====== Data rows ======
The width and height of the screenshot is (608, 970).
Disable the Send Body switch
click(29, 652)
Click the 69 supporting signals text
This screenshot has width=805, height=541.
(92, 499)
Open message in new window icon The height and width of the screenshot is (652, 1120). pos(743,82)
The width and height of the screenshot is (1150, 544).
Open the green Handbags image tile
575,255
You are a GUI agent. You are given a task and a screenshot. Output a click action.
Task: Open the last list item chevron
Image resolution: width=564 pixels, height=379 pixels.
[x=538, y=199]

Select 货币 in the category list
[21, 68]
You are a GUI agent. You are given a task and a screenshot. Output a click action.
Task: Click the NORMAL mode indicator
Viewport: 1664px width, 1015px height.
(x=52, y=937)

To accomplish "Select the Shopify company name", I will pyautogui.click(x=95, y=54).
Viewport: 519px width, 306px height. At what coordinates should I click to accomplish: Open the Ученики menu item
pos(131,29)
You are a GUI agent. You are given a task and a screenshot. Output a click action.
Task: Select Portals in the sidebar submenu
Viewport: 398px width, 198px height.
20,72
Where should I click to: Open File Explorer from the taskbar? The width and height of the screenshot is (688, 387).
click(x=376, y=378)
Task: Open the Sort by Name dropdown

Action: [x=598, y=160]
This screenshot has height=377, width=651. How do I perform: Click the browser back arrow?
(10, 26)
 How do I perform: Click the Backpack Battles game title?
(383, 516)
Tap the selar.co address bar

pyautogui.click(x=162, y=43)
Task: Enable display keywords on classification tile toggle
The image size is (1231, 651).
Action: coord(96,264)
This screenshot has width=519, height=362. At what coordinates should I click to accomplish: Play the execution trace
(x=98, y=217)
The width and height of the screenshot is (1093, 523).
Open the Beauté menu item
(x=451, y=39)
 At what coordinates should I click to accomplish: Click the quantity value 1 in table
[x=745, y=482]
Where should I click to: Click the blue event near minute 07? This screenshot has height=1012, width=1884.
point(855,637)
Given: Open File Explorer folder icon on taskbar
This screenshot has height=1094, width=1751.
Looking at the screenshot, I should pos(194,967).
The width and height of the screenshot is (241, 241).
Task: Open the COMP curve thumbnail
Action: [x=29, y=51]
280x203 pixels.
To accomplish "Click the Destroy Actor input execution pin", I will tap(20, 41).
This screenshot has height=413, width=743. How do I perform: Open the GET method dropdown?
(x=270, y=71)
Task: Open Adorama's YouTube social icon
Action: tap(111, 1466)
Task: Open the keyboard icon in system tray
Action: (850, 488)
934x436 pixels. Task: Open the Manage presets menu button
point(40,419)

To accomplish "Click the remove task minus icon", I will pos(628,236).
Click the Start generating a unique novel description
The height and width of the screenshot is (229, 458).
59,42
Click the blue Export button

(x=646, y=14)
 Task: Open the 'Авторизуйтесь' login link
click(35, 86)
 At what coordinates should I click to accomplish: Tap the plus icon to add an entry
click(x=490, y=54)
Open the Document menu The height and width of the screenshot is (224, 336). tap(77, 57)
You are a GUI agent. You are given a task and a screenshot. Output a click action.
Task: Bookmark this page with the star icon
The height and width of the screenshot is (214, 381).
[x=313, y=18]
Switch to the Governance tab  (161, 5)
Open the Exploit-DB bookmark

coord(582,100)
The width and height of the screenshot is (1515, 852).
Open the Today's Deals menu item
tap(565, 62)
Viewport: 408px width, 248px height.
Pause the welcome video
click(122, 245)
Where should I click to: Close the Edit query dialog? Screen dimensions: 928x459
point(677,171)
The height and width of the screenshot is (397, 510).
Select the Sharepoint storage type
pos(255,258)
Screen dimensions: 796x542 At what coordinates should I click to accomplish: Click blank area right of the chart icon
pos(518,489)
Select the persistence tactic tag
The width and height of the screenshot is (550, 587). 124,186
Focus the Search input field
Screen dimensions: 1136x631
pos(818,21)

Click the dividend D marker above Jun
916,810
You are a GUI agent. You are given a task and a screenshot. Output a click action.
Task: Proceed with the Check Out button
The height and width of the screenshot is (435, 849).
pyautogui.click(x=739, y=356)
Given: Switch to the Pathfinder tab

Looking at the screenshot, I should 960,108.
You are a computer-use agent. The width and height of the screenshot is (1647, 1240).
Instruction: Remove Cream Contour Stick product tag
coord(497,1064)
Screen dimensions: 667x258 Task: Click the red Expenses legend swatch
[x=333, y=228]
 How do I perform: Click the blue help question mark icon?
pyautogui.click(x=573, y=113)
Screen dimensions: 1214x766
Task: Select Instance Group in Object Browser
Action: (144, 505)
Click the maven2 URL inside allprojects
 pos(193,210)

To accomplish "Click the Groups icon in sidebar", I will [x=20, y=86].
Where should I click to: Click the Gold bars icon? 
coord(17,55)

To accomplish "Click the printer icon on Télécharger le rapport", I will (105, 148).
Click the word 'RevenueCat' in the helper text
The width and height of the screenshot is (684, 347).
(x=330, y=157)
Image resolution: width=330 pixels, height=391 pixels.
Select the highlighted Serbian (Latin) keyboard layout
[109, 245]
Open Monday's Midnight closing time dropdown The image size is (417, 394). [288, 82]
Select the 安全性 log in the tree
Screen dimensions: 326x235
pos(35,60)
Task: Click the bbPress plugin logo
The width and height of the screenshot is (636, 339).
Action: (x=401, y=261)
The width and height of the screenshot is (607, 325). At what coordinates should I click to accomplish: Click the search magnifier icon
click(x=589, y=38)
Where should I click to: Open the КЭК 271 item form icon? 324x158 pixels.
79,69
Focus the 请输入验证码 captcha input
======
→ Given request
Could you reproduce every one of the items above word for word, keeping each line unchanged?

→ Answer for the task
The width and height of the screenshot is (608, 970).
Disable the Send Body switch
click(29, 652)
Click the 69 supporting signals text
This screenshot has width=805, height=541.
(92, 499)
Open message in new window icon The height and width of the screenshot is (652, 1120). pos(743,82)
The width and height of the screenshot is (1150, 544).
Open the green Handbags image tile
575,255
You are a GUI agent. You are given a task and a screenshot. Output a click action.
Task: Open the last list item chevron
Image resolution: width=564 pixels, height=379 pixels.
[x=538, y=199]

Select 货币 in the category list
[21, 68]
You are a GUI agent. You are given a task and a screenshot. Output a click action.
Task: Click the NORMAL mode indicator
Viewport: 1664px width, 1015px height.
(x=52, y=937)

To accomplish "Select the Shopify company name", I will pyautogui.click(x=95, y=54).
Viewport: 519px width, 306px height. At what coordinates should I click to accomplish: Open the Ученики menu item
pos(131,29)
You are a GUI agent. You are given a task and a screenshot. Output a click action.
Task: Select Portals in the sidebar submenu
Viewport: 398px width, 198px height.
20,72
Where should I click to: Open File Explorer from the taskbar? The width and height of the screenshot is (688, 387).
click(x=376, y=378)
Task: Open the Sort by Name dropdown

Action: [x=598, y=160]
This screenshot has height=377, width=651. How do I perform: Click the browser back arrow?
(10, 26)
 How do I perform: Click the Backpack Battles game title?
(383, 516)
Tap the selar.co address bar

pyautogui.click(x=162, y=43)
Task: Enable display keywords on classification tile toggle
The image size is (1231, 651).
Action: coord(96,264)
This screenshot has width=519, height=362. At what coordinates should I click to accomplish: Play the execution trace
(x=98, y=217)
The width and height of the screenshot is (1093, 523).
Open the Beauté menu item
(x=451, y=39)
 At what coordinates should I click to accomplish: Click the quantity value 1 in table
[x=745, y=482]
Where should I click to: Click the blue event near minute 07? This screenshot has height=1012, width=1884.
point(855,637)
Given: Open File Explorer folder icon on taskbar
This screenshot has height=1094, width=1751.
Looking at the screenshot, I should pos(194,967).
The width and height of the screenshot is (241, 241).
Task: Open the COMP curve thumbnail
Action: [x=29, y=51]
280x203 pixels.
To accomplish "Click the Destroy Actor input execution pin", I will tap(20, 41).
This screenshot has height=413, width=743. How do I perform: Open the GET method dropdown?
(x=270, y=71)
Task: Open Adorama's YouTube social icon
Action: tap(111, 1466)
Task: Open the keyboard icon in system tray
Action: (850, 488)
934x436 pixels. Task: Open the Manage presets menu button
point(40,419)

To accomplish "Click the remove task minus icon", I will pos(628,236).
Click the Start generating a unique novel description
The height and width of the screenshot is (229, 458).
59,42
Click the blue Export button

(x=646, y=14)
 Task: Open the 'Авторизуйтесь' login link
click(35, 86)
 At what coordinates should I click to accomplish: Tap the plus icon to add an entry
click(x=490, y=54)
Open the Document menu The height and width of the screenshot is (224, 336). tap(77, 57)
You are a GUI agent. You are given a task and a screenshot. Output a click action.
Task: Bookmark this page with the star icon
The height and width of the screenshot is (214, 381).
[x=313, y=18]
Switch to the Governance tab  (161, 5)
Open the Exploit-DB bookmark

coord(582,100)
The width and height of the screenshot is (1515, 852).
Open the Today's Deals menu item
tap(565, 62)
Viewport: 408px width, 248px height.
Pause the welcome video
click(122, 245)
Where should I click to: Close the Edit query dialog? Screen dimensions: 928x459
point(677,171)
The height and width of the screenshot is (397, 510).
Select the Sharepoint storage type
pos(255,258)
Screen dimensions: 796x542 At what coordinates should I click to accomplish: Click blank area right of the chart icon
pos(518,489)
Select the persistence tactic tag
The width and height of the screenshot is (550, 587). 124,186
Focus the Search input field
Screen dimensions: 1136x631
pos(818,21)

Click the dividend D marker above Jun
916,810
You are a GUI agent. You are given a task and a screenshot. Output a click action.
Task: Proceed with the Check Out button
The height and width of the screenshot is (435, 849).
pyautogui.click(x=739, y=356)
Given: Switch to the Pathfinder tab

Looking at the screenshot, I should 960,108.
You are a computer-use agent. The width and height of the screenshot is (1647, 1240).
Instruction: Remove Cream Contour Stick product tag
coord(497,1064)
Screen dimensions: 667x258 Task: Click the red Expenses legend swatch
[x=333, y=228]
 How do I perform: Click the blue help question mark icon?
pyautogui.click(x=573, y=113)
Screen dimensions: 1214x766
Task: Select Instance Group in Object Browser
Action: (144, 505)
Click the maven2 URL inside allprojects
 pos(193,210)

To accomplish "Click the Groups icon in sidebar", I will [x=20, y=86].
Where should I click to: Click the Gold bars icon? 
coord(17,55)

To accomplish "Click the printer icon on Télécharger le rapport", I will (105, 148).
Click the word 'RevenueCat' in the helper text
The width and height of the screenshot is (684, 347).
(x=330, y=157)
Image resolution: width=330 pixels, height=391 pixels.
Select the highlighted Serbian (Latin) keyboard layout
[109, 245]
Open Monday's Midnight closing time dropdown The image size is (417, 394). [288, 82]
Select the 安全性 log in the tree
Screen dimensions: 326x235
pos(35,60)
Task: Click the bbPress plugin logo
The width and height of the screenshot is (636, 339).
Action: (x=401, y=261)
The width and height of the screenshot is (607, 325). At what coordinates should I click to accomplish: Click the search magnifier icon
click(x=589, y=38)
Where should I click to: Open the КЭК 271 item form icon? 324x158 pixels.
79,69
Focus the 请输入验证码 captcha input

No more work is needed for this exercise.